What’s different about Saturday’s airstrike, however, is the fact that the victims were part of a Western-backed organization. The public outrage in bombing a Doctors Without Borders (MSF) hospital is too vocal for the Pentagon to ignore.
Publicly confronted, the US government has addressed the incident on multiple occasions since Saturday, but the details have shifted.
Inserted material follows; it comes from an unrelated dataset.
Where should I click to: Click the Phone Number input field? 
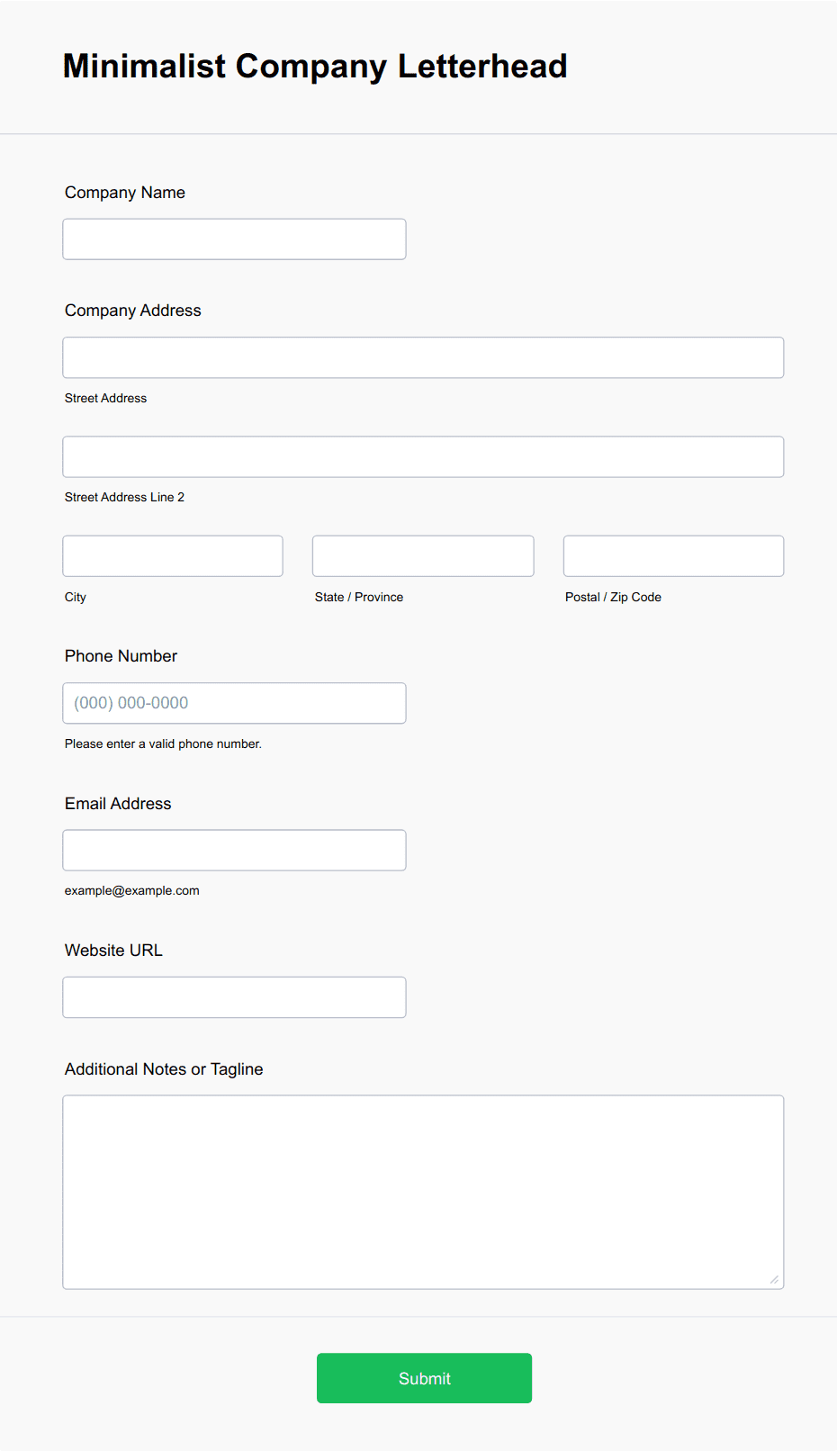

US officials initially said that the airstrike was an accident, but this narrative was strongly rebuked by MSF, which immediately pointed out that the Pentagon had been given precise coordinates of the hospital, to avoid any accidental bombardments.
— MSF International (@MSF) October 4, 2015
The accident narrative has now been all but abandoned in favor of an argument that the US was justified in its actions because of the presence of Taliban fighters.
The Kunduz hospital has a history of friction with the US military due to its insistence on treating any injured individual, regardless of political or military affiliations. The MSF’s policy of treating any wounded human being led to a raid by Afghan Special Forces in July, on the grounds that the hospital was treating a member of al-Qaeda.
A similar argument is now being touted for Saturday’s airstrike.
"[While US defense officials] 'regret the loss' of innocent life, they say the incident could have been avoided if the Taliban had not used the hospital as a base, and the civilians there as human shields," Fox News reported on Sunday.
These justifications were echoed by Afghan officials.
"Taliban fighters are now hiding in 'people’s houses, mosques and hospitals using civilians as human shields,'" the Washington Post reported, citing a spokesman for the Afghan Army. "I know that there were civilian casualties in the hospital, but a lot of senior Taliban were also killed," said Abdul Wadud Paiman, a member of the Afghan parliament, according to the New York Times.
But MSF was quick to point out the problems with this claim, as well.
"These statements imply that Afghan and US forces working together decided to raze to the ground a fully functioning hospital with more than 180 staff and patients inside because they claim that members of the Taliban were present," Doctors Without Borders said in a statement.
"This amounts to an admission of a war crime. This utterly contradicts the initial attempts of the us government to minimize the attack as 'collateral damage.'"
The organization also reiterated that no one in the hospital reported any sign of Taliban fighters actively engaging against government forces.
— MSF International (@MSF) October 4, 2015
On Monday, the Pentagon altered its story yet again. According to NBC News, Army Gen. John Campbell claims that "local Afghan forces asked for air support and US forces were not under direct fire just prior to the US bombardment."
This goes against defense officials’ initial claims that US troops were under direct fire.
"[The Pentagon’s] description of the attack keeps changing," MSF said a statement released on Monday, "from collateral damage, to a tragic incident, to now attempting to pass responsibility to the Afghanistan government."
"There can be no justification for this horrible attack."